TASK TO CARRY OUT –
Your answer should be only the lines below from the one with "Click the blue WOW" to the one with "The height and width of the screenshot is (488, 635).", repeated exactly, ends included.

DATA FOR ANALYSIS –
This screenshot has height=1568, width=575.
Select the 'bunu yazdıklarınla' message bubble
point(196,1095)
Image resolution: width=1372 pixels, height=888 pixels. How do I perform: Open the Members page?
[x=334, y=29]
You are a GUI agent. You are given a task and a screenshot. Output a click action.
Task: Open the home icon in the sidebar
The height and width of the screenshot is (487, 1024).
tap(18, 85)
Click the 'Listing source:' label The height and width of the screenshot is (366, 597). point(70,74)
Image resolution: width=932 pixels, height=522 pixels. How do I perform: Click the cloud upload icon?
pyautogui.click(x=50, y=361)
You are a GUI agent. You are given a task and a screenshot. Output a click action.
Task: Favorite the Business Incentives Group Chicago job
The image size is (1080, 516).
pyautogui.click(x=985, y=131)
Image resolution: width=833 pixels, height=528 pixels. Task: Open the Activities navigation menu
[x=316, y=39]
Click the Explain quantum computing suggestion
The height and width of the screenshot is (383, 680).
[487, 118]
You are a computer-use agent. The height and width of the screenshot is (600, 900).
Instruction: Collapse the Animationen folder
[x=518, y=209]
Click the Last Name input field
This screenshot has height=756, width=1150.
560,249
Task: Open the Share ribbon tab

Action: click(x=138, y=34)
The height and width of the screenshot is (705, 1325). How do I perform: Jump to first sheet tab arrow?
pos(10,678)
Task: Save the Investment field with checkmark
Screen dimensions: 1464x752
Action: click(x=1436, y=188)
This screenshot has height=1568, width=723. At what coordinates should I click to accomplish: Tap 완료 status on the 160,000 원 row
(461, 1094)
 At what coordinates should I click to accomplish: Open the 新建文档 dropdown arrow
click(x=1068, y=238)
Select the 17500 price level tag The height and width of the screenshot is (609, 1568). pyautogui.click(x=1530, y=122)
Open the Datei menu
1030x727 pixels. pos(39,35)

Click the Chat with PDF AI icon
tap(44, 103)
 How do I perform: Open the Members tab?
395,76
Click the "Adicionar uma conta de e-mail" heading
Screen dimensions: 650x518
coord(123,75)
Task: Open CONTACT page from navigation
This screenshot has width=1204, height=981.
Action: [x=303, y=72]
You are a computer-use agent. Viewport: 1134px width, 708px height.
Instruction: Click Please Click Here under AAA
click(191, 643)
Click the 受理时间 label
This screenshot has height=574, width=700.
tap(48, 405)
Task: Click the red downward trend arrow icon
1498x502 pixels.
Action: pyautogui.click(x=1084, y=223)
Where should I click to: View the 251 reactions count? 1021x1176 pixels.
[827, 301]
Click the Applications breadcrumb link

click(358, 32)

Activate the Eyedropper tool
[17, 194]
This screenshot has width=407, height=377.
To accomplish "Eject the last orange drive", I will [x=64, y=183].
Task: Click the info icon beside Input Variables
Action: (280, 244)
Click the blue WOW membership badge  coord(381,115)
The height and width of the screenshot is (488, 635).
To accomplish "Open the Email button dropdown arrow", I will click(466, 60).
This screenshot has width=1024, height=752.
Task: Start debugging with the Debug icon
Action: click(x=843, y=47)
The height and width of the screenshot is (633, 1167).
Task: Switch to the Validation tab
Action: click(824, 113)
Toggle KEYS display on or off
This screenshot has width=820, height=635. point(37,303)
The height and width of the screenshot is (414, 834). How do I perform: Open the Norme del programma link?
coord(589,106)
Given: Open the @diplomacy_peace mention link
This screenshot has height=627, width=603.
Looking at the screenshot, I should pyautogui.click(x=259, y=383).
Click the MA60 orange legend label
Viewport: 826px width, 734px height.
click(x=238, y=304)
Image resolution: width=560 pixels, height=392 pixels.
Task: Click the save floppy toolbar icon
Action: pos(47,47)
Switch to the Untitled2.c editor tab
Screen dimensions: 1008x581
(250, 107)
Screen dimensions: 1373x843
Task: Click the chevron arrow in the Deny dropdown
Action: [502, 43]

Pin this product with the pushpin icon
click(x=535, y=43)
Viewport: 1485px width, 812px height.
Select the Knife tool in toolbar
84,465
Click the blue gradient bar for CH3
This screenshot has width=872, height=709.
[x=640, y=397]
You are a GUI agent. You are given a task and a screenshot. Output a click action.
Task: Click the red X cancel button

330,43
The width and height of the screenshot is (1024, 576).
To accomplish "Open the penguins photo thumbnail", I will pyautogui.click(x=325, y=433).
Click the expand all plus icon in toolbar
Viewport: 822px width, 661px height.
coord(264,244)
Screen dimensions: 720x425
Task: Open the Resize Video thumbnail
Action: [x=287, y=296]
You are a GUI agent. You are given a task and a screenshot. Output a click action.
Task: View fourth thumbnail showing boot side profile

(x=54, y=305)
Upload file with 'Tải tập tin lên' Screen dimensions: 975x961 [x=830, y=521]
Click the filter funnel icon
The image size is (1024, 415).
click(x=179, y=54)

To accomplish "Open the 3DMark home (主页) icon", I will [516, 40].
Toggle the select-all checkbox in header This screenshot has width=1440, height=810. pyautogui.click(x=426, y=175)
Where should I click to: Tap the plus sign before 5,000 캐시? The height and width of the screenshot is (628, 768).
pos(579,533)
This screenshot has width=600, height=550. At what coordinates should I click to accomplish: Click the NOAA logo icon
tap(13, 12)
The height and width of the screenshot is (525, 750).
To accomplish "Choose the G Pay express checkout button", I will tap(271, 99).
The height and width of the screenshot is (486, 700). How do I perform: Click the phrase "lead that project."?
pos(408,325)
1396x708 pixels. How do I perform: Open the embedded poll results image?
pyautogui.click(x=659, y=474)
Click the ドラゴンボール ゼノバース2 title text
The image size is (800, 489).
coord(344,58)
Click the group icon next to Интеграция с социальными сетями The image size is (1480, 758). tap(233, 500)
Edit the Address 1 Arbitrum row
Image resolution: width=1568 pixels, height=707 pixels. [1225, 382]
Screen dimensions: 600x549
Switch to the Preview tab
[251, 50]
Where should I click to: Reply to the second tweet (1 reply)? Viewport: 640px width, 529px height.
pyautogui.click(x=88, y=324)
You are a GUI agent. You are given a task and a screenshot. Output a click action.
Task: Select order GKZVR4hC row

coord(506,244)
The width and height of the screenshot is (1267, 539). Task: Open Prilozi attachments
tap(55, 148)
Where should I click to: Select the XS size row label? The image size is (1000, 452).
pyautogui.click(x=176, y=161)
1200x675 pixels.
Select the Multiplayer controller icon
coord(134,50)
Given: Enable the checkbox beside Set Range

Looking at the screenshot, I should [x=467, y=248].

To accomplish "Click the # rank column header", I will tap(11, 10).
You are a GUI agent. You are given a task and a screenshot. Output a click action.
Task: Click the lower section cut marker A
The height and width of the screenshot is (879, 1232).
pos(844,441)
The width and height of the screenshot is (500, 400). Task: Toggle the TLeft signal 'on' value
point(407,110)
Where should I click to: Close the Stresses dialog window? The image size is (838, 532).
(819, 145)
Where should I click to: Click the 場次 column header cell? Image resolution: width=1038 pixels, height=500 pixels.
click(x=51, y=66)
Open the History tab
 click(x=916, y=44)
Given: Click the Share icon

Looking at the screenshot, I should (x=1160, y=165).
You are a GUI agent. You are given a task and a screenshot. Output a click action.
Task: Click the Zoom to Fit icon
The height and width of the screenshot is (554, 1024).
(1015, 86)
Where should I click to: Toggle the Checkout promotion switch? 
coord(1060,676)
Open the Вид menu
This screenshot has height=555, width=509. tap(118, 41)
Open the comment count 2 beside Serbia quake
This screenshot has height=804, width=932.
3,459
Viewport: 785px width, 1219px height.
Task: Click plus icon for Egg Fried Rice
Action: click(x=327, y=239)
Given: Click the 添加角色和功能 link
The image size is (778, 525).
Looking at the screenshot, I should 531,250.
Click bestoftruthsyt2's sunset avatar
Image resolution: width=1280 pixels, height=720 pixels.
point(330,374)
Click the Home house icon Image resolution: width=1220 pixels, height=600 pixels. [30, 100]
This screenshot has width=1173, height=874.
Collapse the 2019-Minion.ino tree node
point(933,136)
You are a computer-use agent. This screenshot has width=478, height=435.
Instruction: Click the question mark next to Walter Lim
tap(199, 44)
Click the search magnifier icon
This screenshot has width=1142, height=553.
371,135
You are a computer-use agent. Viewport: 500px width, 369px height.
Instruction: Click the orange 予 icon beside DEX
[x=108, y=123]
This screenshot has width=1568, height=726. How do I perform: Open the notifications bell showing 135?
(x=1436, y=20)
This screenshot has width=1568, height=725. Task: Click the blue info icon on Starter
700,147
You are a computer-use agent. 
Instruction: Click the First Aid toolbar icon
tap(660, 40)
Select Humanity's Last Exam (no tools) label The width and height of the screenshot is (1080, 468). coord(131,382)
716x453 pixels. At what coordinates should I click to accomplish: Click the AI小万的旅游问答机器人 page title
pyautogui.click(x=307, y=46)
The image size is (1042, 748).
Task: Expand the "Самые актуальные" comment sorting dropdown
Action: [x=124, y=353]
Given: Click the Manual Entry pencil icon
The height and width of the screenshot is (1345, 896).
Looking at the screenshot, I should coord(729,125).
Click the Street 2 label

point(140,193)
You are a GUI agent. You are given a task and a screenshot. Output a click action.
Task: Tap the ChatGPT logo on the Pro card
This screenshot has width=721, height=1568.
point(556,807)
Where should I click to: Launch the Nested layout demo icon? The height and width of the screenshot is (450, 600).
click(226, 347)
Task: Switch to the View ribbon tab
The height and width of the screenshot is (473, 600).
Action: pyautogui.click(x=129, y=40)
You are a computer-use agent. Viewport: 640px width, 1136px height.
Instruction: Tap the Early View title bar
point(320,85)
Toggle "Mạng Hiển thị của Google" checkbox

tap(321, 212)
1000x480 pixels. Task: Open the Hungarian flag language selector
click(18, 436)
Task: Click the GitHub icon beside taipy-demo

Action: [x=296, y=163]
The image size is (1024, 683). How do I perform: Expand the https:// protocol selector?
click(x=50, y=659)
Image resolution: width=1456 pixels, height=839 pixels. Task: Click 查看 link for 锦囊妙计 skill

RESPONSE TO THE EXERCISE –
Click the blue WOW membership badge  coord(381,115)
The height and width of the screenshot is (488, 635).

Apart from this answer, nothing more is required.